Augsburg is also home to a famous marionette theater, the world's first artificial whitewater course, the 900-year-old Perlachturm bell tower, and the Fuggerei - the world's oldest social housing complex still standing today. It was also the home of playwright Bertolt Brecht, inventor Rudolf Diesel, and Leopold Mozart, Wolfgang Amadeus's father.

Bavaria itself is the largest state in Germany, accounting for 20% of the country. The indigenous population does not seem to have migrated here, but rather been formed by a combination of groups held over following a Roman withdrawal from the area. It has changed as Europe changed, from Rome to Charlemagne to Napoleon. Bavaria managed to remain a monarchy even after being defeated by Prussia in 1866.

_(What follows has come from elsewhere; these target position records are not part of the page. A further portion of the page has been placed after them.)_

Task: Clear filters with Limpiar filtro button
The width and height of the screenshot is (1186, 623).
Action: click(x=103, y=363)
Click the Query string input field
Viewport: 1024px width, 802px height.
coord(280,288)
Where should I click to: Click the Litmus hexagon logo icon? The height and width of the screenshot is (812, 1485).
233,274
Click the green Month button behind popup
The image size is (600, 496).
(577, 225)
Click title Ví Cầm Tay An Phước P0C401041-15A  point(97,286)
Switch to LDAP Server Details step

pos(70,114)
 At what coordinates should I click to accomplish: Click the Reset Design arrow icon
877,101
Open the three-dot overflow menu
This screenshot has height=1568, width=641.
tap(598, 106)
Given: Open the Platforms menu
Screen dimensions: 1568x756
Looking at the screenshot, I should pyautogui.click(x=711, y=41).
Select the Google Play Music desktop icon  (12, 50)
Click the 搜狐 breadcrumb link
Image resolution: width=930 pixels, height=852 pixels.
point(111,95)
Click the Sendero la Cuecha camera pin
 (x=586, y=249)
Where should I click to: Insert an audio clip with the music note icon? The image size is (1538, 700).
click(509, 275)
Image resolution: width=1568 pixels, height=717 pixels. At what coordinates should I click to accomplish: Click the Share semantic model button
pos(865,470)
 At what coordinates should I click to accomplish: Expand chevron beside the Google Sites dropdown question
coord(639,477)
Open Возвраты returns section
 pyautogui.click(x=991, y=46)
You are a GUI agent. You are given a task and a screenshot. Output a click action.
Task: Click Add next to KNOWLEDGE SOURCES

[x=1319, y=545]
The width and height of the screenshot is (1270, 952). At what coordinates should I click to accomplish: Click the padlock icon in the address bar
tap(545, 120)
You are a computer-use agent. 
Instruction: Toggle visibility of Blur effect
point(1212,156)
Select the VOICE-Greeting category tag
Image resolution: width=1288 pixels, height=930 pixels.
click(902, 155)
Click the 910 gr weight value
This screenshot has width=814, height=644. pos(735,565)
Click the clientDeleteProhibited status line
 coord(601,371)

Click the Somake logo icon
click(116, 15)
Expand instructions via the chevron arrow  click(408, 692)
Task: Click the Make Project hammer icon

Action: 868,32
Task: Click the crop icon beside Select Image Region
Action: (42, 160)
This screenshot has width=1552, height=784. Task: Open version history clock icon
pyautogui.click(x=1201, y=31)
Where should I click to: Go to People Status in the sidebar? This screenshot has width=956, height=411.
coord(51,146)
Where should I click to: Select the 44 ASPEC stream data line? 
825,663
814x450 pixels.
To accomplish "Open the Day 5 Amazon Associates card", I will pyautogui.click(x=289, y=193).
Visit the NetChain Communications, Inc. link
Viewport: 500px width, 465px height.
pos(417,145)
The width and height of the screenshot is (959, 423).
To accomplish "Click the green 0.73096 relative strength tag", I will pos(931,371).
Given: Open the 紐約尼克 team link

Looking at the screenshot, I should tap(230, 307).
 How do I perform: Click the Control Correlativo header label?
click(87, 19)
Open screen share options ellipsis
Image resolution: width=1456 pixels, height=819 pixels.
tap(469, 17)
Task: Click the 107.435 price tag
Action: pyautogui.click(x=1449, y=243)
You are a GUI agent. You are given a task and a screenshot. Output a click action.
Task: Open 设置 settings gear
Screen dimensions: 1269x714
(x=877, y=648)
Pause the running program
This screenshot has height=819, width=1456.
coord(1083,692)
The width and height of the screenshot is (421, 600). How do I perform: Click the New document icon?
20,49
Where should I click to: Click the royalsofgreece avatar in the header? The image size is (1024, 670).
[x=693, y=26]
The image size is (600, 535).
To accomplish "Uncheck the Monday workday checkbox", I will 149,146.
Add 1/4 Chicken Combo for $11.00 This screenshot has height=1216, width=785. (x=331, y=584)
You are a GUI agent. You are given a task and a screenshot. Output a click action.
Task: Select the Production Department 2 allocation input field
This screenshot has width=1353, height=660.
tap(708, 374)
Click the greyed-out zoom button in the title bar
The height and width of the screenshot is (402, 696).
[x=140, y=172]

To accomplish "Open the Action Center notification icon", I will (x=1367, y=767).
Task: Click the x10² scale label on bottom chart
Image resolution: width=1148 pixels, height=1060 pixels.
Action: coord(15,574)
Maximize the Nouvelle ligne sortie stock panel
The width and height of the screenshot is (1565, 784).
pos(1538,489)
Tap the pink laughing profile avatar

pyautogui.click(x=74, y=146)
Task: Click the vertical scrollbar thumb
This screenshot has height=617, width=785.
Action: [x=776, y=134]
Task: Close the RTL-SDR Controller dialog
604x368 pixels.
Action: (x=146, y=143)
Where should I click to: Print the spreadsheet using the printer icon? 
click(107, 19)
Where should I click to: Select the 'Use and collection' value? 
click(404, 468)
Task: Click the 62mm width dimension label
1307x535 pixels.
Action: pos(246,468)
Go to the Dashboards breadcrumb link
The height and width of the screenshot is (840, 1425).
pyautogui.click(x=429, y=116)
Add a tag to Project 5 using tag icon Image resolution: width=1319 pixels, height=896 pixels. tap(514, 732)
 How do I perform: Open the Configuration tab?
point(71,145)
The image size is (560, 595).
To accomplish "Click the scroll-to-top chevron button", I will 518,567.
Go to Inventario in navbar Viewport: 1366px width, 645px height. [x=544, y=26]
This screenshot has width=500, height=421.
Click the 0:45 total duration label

Contained in Bavaria are the cities of Munich and Nuremberg, both famous in their own right. Munich was heavily bombarded during World War II, but has since risen to prosperity once more. In 1972, it played host to the Summer Olympics.

Well-known natives of Bavaria? Look no further than Joseph Ratzinger - or as we know him now, Pope Benedict XVI.

That is what I know about Augsburg, Bavaria Germany. I do hope to visit there one day, out of a sense that cannot even be called nostalgia. More simply a desire to see the place where I drew my first breath. Absorb perhaps some of what I first saw when I entered this world.

At 10 weeks old, I departed from Germany for America. This would see me land in Fort Huachuca, Arizona, for what would not be the last time.

But more on that tomorrow.


Stephen said...

I heard from Ali that you can still be president and I felt a lot better.

Max Nova said...

John McCain was born in panama, which makes the whole Obama birth certificate thing more rediculous.

I of course was born in dc, and will makes this point when me and Christian crush your dream like a paper cup.

Dennis said...

John McCain was born in a navy base in Panama. I thought you could be born in any military base anywhere in the world and still have natural born status?

Also, how can David be president? I don't understand all of the details of that rule. I just thought if you were born in a state, or a military base, you could be president. Otherwise, no dice.

David Pratt said...

The Constitution is actually vague on what it means to be a "natural born citizen." However, most assumptions run like this. You have to either

a) be born on American soil, or
b) be born to two American parents.

Both of my parents are American citizens, and I'm also fairly certain the hospital where I was born was on an U.S. Army base.

Dennis said...

Ah ha!

Yeah, I did some research on that presidential requirement and the definition of a "natural born" U.S. citizen. Very vague indeed.

I would just like to say, that if you get elected president, I will personally start a "birther" movement against you.

But only because I think you would make a gnarly president, and these types of movements seem to hurt their members/supporters more than their opposition.